[[ Record set, beginning ]]

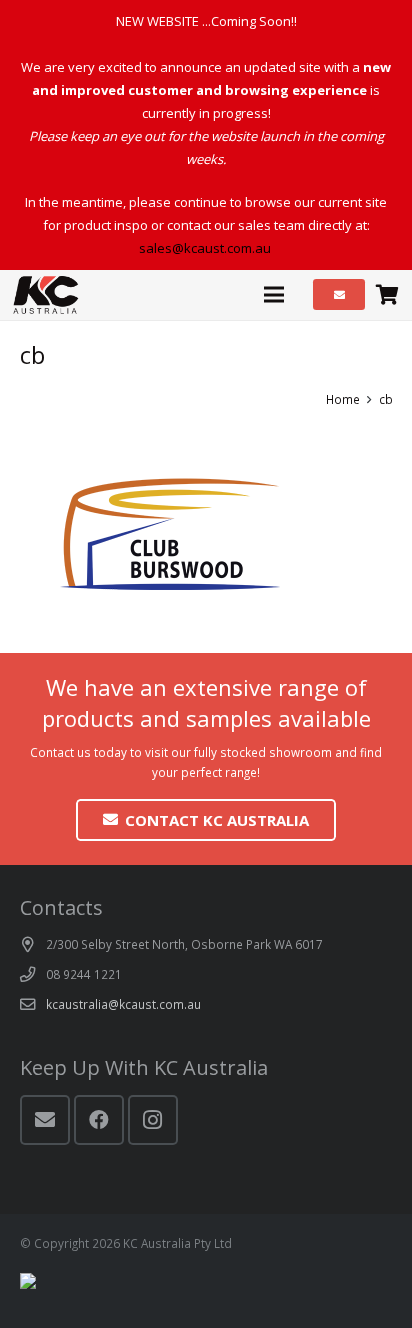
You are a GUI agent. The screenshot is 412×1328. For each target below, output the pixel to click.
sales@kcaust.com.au (206, 248)
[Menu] (274, 295)
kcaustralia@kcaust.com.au (123, 1004)
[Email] (45, 1120)
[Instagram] (153, 1120)
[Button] (339, 294)
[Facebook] (99, 1120)
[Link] (46, 295)
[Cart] (387, 295)
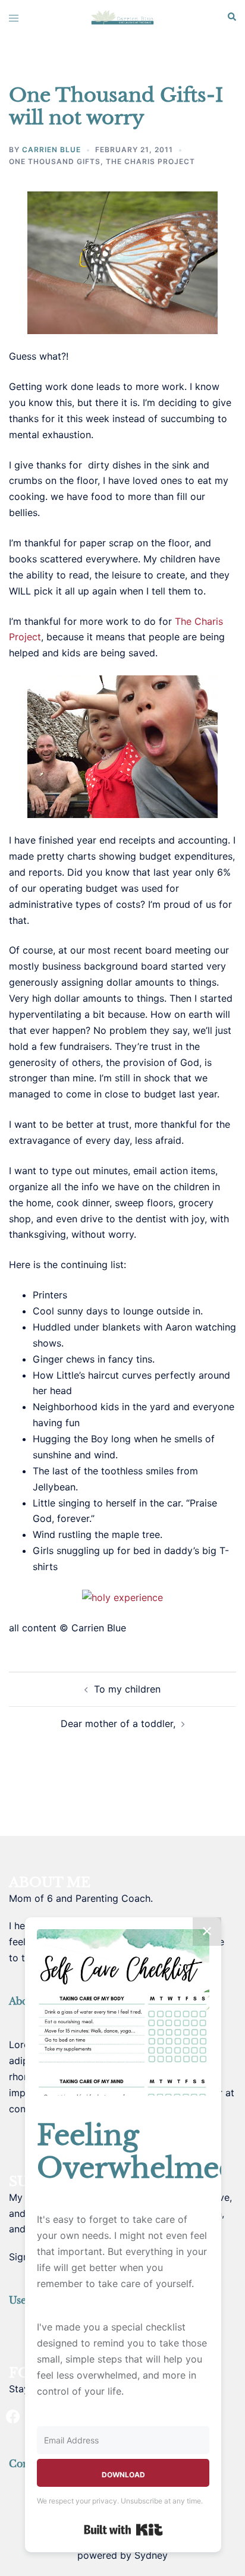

[[ Record set, end ]]

*Problem to solve*:
Print every line of the data exactly. Pictures do not belong in the copy.

*Answer to the exercise*:
You are a GUI agent. The screenshot is 412×1328. For each target below, output the pixel to click.
sales@kcaust.com.au (206, 248)
[Menu] (274, 295)
kcaustralia@kcaust.com.au (123, 1004)
[Email] (45, 1120)
[Instagram] (153, 1120)
[Button] (339, 294)
[Facebook] (99, 1120)
[Link] (46, 295)
[Cart] (387, 295)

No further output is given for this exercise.